Nella sua analisi della società moderna, Arnold Gehlen parlava, appunto, dell’uomo come di un “essere carente”, ovvero di una creatura che ha bisogno di cultura, strumenti e istituzioni per sopravvivere. Tuttavia, la tecnologia, anziché essere solo un supporto, sta sempre più diventando un sostituto delle facoltà umane. Questa è la logica della “società artificiale” descritta da Heinrich Popitz: un mondo in cui il progresso tecnologico non è più un mezzo per elevare l’uomo, ma un processo che tende a svuotarlo della sua essenza, fino a rubargli la sua altissima dignità di creatura tra le creature nel creato. Il problema, però, non è solo tecnico, ma culturale: stiamo progressivamente accettando un mondo in cui l’ontologia è sopraffatta dalla tecnologia, in cui il naturale è sacrificato sull’altare dell’artificiale, in cui lo spirito e soffocato dalla materia ed il trascendente dall’immanente. In questa prospettiva la mediocrità viene normalizzata attraverso la tecnologia, anziché stimolare l’eccellenza e la ricerca del bello. Nella storia, invece, la tecnologia buona non è mai stata un alibi per abbassare il livello dell’umano, ma un ponte per elevarlo. San Tommaso d’Aquino, nella sua riflessione sull’arte (Summa Theologiae, I-II, q. 57), distingue tra l’ars come abilità tecnica e l’ars come espressione della verità. Giorgia, con la sua voce, o i raffinatissimi archi di Valeriano Chiaravalle, ci hanno offerto una lezione silenziosa ma potente: l’arte vera non è mai un semplice prodotto tecnologico, ma un atto di presenza, di incarnazione, di verità. In un mondo sempre più dominato dalla società artificiale, l’arte può essere un faro per ridefinire il rapporto tra umano e tecnologia testimoniando che esiste ancora uno spazio per l’autenticità, per la bellezza non ingegnerizzata, per la presenza umana che non può essere replicata da alcun algoritmo.

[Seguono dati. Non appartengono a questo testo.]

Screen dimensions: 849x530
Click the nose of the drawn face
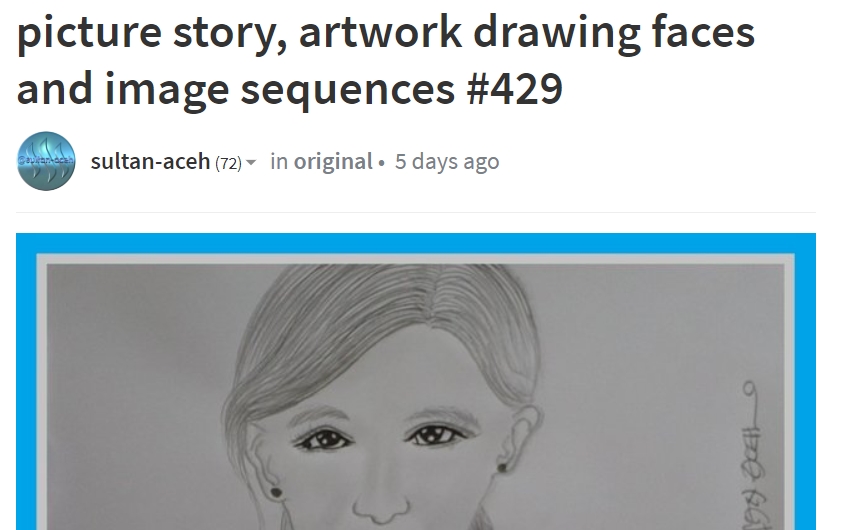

Nella prospettiva dell’innovazione armonica questa lezione è essenziale.
Se vogliamo che il futuro sia davvero umano, dobbiamo tornare a riconoscere il valore dell’errore, dell’imperfezione, della vulnerabilità—perché è in questi elementi che si nasconde la vera bellezza. E forse, in fondo, è proprio questo il messaggio che la voce di Giorgia ci ha lasciato: in un’epoca di suoni perfetti e senz’anima, la vera rivoluzione è tornare a essere pienamente umani.
La cura per me, appunto. Anzi per noi, per il mondo, per il futuro.
Non sono solo canzonette, quindi. Mai.